Page extract:
I know for a fact that I read more than 1500 books before I graduated from Elementary school. But then again, I've always been a book nerd.


----------



## robin.goodfellow (Nov 17, 2008)

> Then again, the library folks were excited because the number of people who read one fiction worker a year rose to 52% this year. Which means that 48% of the adults in the country didn't read one fiction work a year. Which is kind of pathetic.


Okay, that's frightening. On the other hand, it explains a WHOLE lot about the people around me. I'm keeping a spreadsheet of books that I own (I know: obsessive much?), but it's only got current books on it. I didn't include books that I had traded away, or sold, or loaned out and never saw again. But I have to think I've read more than 1500 books in my lifetime. I mean, today that comes out to 44 books a year. Which doesn't seem unreasonable to me.


----------



## MamaProfCrash (Dec 16, 2008)

robin.goodfellow said:


> Okay, that's frightening. On the other hand, it explains a WHOLE lot about the people around me. I'm keeping a spreadsheet of books that I own (I know: obsessive much?), but it's only got current books on it. I didn't include books that I had traded away, or sold, or loaned out and never saw again. But I have to think I've read more than 1500 books in my lifetime. I mean, today that comes out to 44 books a year. Which doesn't seem unreasonable to me.


Agreed. I think I can safely say I read at least 30 books a year if not more. I have had years were I read less (right after finishing graduate school) but not too many.

Clearly we are weird. And that is a great thing.


----------



## Kind (Jan 28, 2009)

Yikes, so much reading to do! Articles are popping all over the place.


----------



## MonaSW (Nov 16, 2008)

ProfCrash said:


> Agreed. I think I can safely say I read at least 30 books a year if not more. I have had years were I read less (right after finishing graduate school) but not too many.
> 
> Clearly we are weird. And that is a great thing.


I'm in trouble, since I got my Kindle I have been averaging over 20 a month.


----------



## KindleKid (Feb 11, 2009)

MonaSW said:


> I'm in trouble, since I got my Kindle I have been averaging over 20 a month.


That's insane! Do you a day job?


----------



## standaman (Feb 11, 2009)

Thanks for those! Awesome stuff.


----------



## MonaSW (Nov 16, 2008)

KindleKid said:


> That's insane! Do you a day job?


Yes, I work 9 hours a day, most days. I just read very fast.


----------



## MamaProfCrash (Dec 16, 2008)

Admins: Could we change the name of this thread to Kindle in the Media? It would be nice to have one place to look for Kindle info and it would decrease the amount of topics created. I don't know if that is an issue for the board but there are boards were the more topics = more space used = more costly.

http://www.nytimes.com/2009/02/11/business/economy/11leonhardt.html?_r=2&scp=1&sq=tricky%20question&st=cse (Kindle as economic saver)



> I asked behavioral economists for some other examples, and they helped me come up with a nice little list. Parents of young children can join Costco and make up their membership fee with just a few months of diaper purchases. Drivers can inflate their tires, change their air and fuel filters and start getting better mileage. Frequent book buyers who don't mind screen reading can buy the new Kindle. It costs $359, but most new books then cost less than $10.

Data extract:
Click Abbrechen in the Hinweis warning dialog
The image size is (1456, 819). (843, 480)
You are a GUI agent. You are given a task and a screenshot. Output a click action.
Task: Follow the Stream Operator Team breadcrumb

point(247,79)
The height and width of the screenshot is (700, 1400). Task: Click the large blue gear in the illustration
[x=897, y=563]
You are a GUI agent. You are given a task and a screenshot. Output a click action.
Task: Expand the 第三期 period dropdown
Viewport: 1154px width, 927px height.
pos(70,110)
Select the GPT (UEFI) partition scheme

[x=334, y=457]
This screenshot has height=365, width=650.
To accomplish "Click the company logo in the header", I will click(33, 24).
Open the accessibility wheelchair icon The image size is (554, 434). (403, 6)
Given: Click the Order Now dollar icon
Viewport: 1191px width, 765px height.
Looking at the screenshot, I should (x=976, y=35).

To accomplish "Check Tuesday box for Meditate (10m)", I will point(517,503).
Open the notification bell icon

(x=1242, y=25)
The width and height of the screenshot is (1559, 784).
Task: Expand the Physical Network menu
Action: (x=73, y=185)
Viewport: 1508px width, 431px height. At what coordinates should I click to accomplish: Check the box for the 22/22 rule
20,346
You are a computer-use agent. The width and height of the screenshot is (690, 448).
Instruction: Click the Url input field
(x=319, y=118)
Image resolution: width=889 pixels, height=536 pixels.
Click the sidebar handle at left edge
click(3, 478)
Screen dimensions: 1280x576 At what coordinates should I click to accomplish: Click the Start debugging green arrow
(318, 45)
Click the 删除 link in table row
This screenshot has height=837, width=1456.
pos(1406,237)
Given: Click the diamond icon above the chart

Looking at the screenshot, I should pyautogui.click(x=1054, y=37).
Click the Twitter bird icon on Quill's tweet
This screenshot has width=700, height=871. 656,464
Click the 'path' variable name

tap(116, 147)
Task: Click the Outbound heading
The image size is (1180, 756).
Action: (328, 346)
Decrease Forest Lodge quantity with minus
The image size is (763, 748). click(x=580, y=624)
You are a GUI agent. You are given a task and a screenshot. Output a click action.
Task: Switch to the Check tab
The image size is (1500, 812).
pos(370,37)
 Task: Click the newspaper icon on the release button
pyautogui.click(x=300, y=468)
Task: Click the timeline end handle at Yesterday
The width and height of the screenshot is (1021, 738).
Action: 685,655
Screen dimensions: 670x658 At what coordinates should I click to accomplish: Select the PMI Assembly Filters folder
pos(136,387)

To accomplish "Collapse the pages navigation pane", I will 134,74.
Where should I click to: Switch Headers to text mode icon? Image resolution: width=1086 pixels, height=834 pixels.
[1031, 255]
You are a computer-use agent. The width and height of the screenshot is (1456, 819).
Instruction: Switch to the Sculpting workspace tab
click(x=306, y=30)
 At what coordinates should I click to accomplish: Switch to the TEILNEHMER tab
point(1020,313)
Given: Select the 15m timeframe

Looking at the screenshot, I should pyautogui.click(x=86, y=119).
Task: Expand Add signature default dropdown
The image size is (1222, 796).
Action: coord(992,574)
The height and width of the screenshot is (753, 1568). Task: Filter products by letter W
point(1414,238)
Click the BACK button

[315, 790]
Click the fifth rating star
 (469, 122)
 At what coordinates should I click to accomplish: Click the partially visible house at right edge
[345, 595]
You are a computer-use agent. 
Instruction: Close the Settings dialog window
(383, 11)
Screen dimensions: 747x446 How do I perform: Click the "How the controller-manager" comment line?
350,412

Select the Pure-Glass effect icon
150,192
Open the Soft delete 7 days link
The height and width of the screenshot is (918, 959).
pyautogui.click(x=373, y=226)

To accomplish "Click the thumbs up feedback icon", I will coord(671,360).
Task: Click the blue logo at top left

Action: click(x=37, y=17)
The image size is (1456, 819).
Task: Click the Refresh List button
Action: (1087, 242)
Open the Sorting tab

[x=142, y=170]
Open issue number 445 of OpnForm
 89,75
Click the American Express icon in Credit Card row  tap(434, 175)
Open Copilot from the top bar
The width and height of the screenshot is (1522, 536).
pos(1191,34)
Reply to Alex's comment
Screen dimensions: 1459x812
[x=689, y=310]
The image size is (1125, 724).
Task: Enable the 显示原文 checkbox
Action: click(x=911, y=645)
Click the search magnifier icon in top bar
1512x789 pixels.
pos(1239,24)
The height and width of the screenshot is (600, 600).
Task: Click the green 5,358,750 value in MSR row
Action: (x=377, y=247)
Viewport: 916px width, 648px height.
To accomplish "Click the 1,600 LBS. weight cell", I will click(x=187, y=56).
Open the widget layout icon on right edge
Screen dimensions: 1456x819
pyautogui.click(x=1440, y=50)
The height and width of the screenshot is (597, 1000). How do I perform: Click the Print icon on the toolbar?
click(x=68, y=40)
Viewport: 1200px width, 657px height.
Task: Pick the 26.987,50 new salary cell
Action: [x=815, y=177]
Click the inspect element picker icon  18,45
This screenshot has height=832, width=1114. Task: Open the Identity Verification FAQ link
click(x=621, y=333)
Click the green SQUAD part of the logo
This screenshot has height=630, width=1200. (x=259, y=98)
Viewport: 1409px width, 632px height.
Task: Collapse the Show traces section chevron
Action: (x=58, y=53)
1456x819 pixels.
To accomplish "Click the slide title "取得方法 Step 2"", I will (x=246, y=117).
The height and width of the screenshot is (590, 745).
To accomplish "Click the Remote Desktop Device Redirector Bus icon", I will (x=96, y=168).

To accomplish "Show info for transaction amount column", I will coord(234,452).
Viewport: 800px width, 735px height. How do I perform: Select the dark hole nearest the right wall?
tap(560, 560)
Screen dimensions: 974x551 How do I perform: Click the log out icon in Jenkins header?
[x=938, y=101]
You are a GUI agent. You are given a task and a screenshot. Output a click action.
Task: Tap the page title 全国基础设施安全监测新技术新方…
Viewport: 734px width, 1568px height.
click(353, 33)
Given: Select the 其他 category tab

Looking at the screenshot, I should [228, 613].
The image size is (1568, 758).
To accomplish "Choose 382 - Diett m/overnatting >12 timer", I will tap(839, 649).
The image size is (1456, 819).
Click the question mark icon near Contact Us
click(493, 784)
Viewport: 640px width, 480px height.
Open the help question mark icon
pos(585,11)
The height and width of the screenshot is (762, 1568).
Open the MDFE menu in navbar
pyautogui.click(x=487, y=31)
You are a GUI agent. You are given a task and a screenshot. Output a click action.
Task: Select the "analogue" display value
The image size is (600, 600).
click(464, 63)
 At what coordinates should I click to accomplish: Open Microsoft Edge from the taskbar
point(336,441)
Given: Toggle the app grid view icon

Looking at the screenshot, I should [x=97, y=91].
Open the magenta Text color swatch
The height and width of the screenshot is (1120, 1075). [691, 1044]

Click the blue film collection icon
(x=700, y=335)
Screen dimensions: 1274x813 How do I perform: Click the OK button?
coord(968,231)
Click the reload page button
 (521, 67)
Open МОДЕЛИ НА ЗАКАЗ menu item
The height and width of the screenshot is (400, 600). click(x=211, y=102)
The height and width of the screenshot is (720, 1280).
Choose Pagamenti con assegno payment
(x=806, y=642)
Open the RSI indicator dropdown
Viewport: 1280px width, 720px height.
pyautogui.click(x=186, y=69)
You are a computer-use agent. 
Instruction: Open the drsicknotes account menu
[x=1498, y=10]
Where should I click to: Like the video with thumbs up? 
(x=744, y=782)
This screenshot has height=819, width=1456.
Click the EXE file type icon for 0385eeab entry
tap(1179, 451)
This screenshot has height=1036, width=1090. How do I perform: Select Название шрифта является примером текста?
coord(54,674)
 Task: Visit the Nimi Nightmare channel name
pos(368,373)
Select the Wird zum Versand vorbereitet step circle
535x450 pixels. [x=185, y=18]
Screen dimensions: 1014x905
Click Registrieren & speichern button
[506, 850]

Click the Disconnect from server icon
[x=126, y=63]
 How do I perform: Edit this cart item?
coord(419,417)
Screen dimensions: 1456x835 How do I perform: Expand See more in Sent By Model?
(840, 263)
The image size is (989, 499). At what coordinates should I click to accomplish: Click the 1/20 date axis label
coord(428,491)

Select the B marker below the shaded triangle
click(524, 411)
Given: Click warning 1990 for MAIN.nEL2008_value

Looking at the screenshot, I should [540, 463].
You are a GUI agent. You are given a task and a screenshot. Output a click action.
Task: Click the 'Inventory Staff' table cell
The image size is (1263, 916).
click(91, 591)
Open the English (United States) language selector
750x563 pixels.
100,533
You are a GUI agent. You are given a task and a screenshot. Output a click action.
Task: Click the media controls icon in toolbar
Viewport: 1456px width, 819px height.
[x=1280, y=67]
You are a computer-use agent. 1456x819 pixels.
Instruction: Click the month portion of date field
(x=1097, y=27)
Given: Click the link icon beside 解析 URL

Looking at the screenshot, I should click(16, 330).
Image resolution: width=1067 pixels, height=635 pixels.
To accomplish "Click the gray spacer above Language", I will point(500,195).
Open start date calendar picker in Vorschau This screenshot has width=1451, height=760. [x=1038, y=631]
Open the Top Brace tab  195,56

Problems to solve:
A – Reproduce the passage of the forum thread on reading and the Kindle from "Yes, I work" to "as economic saver)".
B – Carry on the forum thread on reading and the Kindle from its last sentence.

Responses in order:
A –
Yes, I work 9 hours a day, most days. I just read very fast.


----------



## MamaProfCrash (Dec 16, 2008)

Admins: Could we change the name of this thread to Kindle in the Media? It would be nice to have one place to look for Kindle info and it would decrease the amount of topics created. I don't know if that is an issue for the board but there are boards were the more topics = more space used = more costly.

http://www.nytimes.com/2009/02/11/business/economy/11leonhardt.html?_r=2&scp=1&sq=tricky%20question&st=cse (Kindle as economic saver)

B –
----------



## MamaProfCrash (Dec 16, 2008)

http://blogs.reuters.com/mediafile/2009/02/10/amazons-jeff-bezos-talks-about-kindle-2/ Rueters interview with Jeff Bezos

Interesting, he mentions selling Kindle books on mobile devices. His answer isn't totally evasive or the stock "We don't discuss that" which makes me think that something thing is going to be announced sooner rather then later.


----------



## KBoards Admin (Nov 27, 2007)

ProfCrash said:


> Admins: Could we change the name of this thread to Kindle in the Media? It would be nice to have one place to look for Kindle info and it would decrease the amount of topics created. I don't know if that is an issue for the board but there are boards were the more topics = more space used = more costly.
> 
> http://www.nytimes.com/2009/02/11/business/economy/11leonhardt.html?_r=2&scp=1&sq=tricky%20question&st=cse (Kindle as economic saver)


Okay, done. Future replies in this thread will have the new subject line.


----------



## MamaProfCrash (Dec 16, 2008)

Thanks Harvey. I post at TWoP and there is one media thread for each show. It is what I am used to but I don't know if it is what you want here.


----------



## KBoards Admin (Nov 27, 2007)

I think I prefer the format you've used here - all in one thread - but would be interested in seeing how it's implemented on TWoP. (Is it Television Without Pity?)


----------



## MamaProfCrash (Dec 16, 2008)

Yes it is. Each show that has its own forum has one topic which is 24 in the Media, Office in the Media. People post all news items in there. The only exception are spoilers which go in spoiler threads.

http://www.computerworld.com/action/article.do?command=viewArticleBasic&articleId=9127739



> Kindle fans upset that Kindle 2 drops SD slot, replaceable battery
> Amazon calls the changes improvements, not a downgrade


----------



## Britt (Feb 8, 2009)

Just saw this on Digg.

http://www.joyoftech.com/joyoftech/joyarchives/1208.html

I don't really see the humor, but, ya know, it's Kindle related so I thought I'd share.


----------



## MamaProfCrash (Dec 16, 2008)

heheheh

I am sure that Amazon is worried about Mac putting out a product that will compete with the Kindle. I don't want to read off of a tablet because the backlighting will be annoying.


----------



## Gables Girl (Oct 28, 2008)

Did any one else read that The Authors Guild is claiming that the new read out loud feature is illegal?

http://online.wsj.com/article/SB123419309890963869.html

The logic behind their claim is a little shaky to me. If I read the story out loud to myself then they claim I've breached the audio rights.

Also an interesting spin on prices from the publishers.


----------



## MamaProfCrash (Dec 16, 2008)

I have been reading about the Authors Guild being freaked out by text to speech. I can see why they are worried, audio books probably pay a different royalty. I think that it is silly. I doubt that Amazon would place a feature on K2 that was illegal. The text to speech will make more books accesible to people with visual impariments but will not sound as good as the audio books. People will still by the audio books.


----------



## MamaProfCrash (Dec 16, 2008)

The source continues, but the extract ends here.